[Dataset extract Boundary: Start]

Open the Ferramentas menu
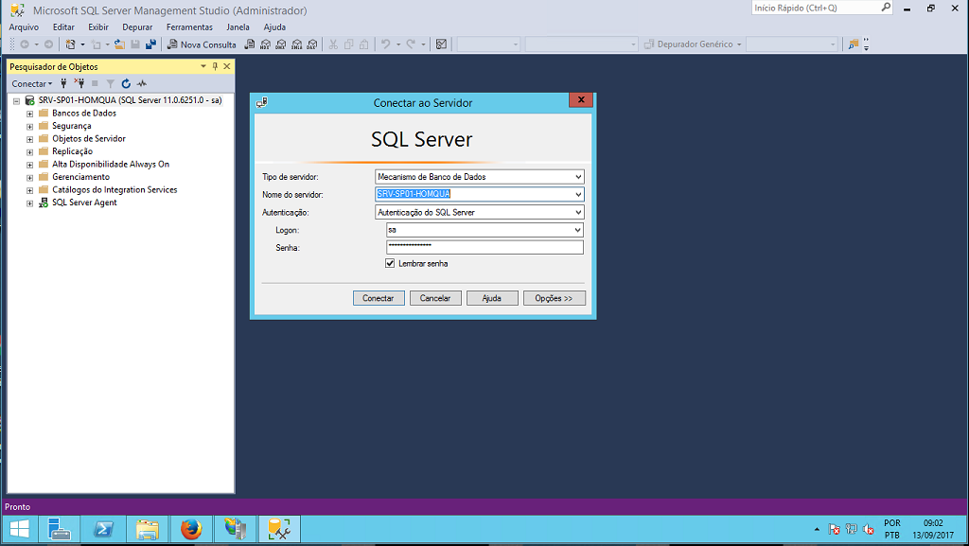pos(189,26)

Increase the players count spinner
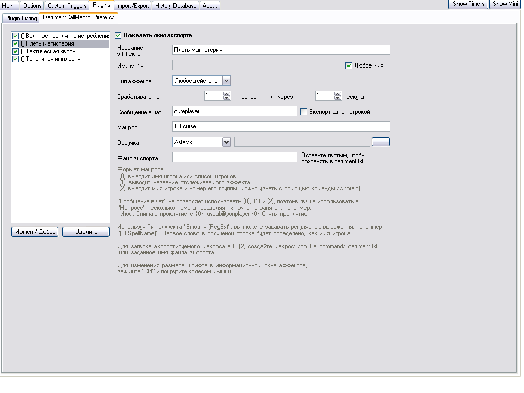pos(227,94)

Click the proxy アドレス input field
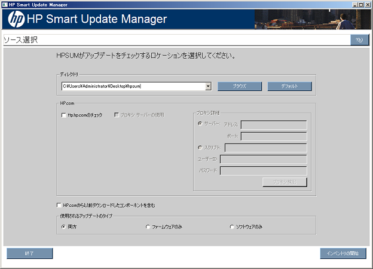pyautogui.click(x=273, y=125)
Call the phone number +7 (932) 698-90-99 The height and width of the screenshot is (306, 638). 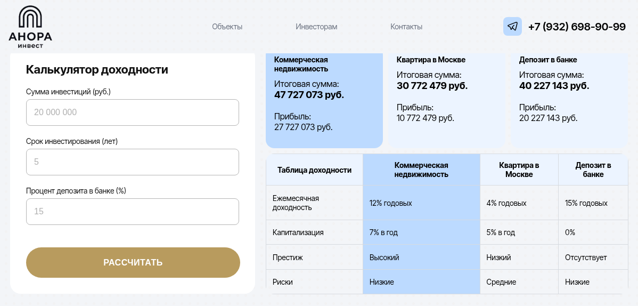pos(577,27)
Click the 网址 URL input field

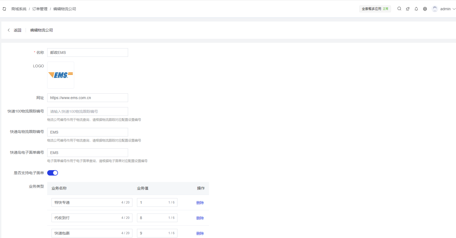pos(88,98)
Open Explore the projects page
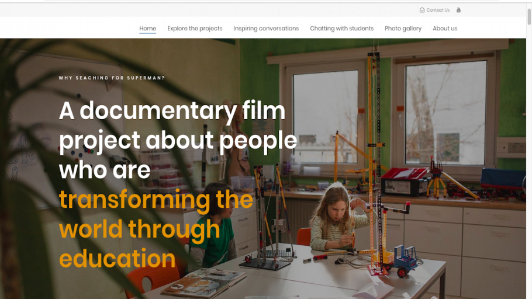The width and height of the screenshot is (532, 299). (x=195, y=29)
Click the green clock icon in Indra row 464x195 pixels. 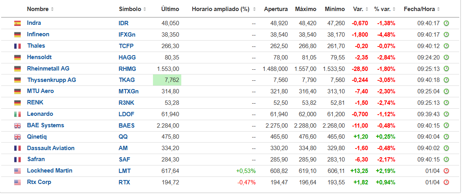click(x=446, y=23)
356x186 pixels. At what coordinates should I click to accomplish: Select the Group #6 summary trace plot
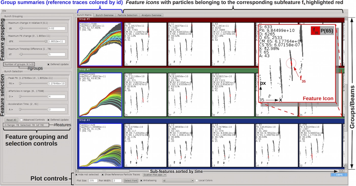[100, 95]
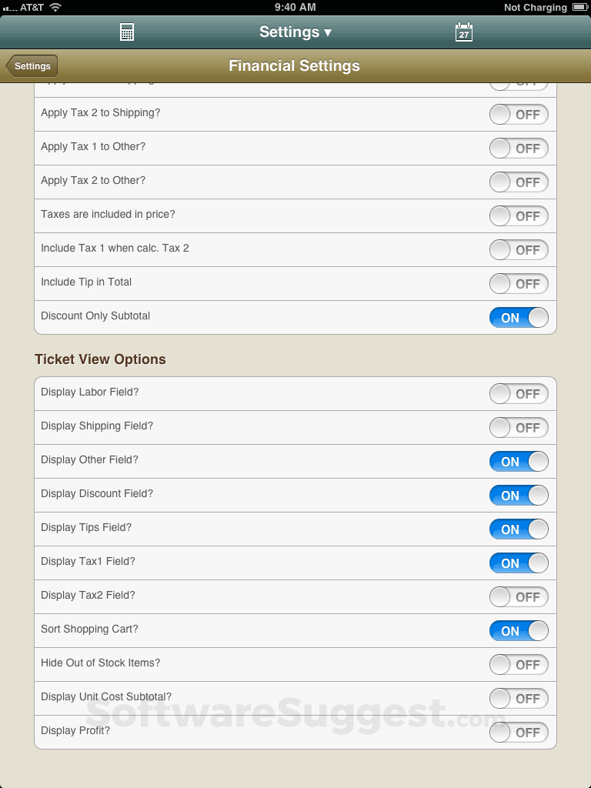The height and width of the screenshot is (788, 591).
Task: Disable Discount Only Subtotal switch
Action: [x=519, y=318]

[Dataset extract Boundary: End]

--- Work order ---
Any picture in the listing is to be omitted. Return exactly the lines from the one containing "356x186 pixels. At" through its last line, both included, and only those.

--- Result for this task ---
356x186 pixels. At what coordinates should I click to accomplish: Select the Group #6 summary trace plot
[100, 95]
The height and width of the screenshot is (788, 591).
Task: Disable Discount Only Subtotal switch
Action: [x=519, y=318]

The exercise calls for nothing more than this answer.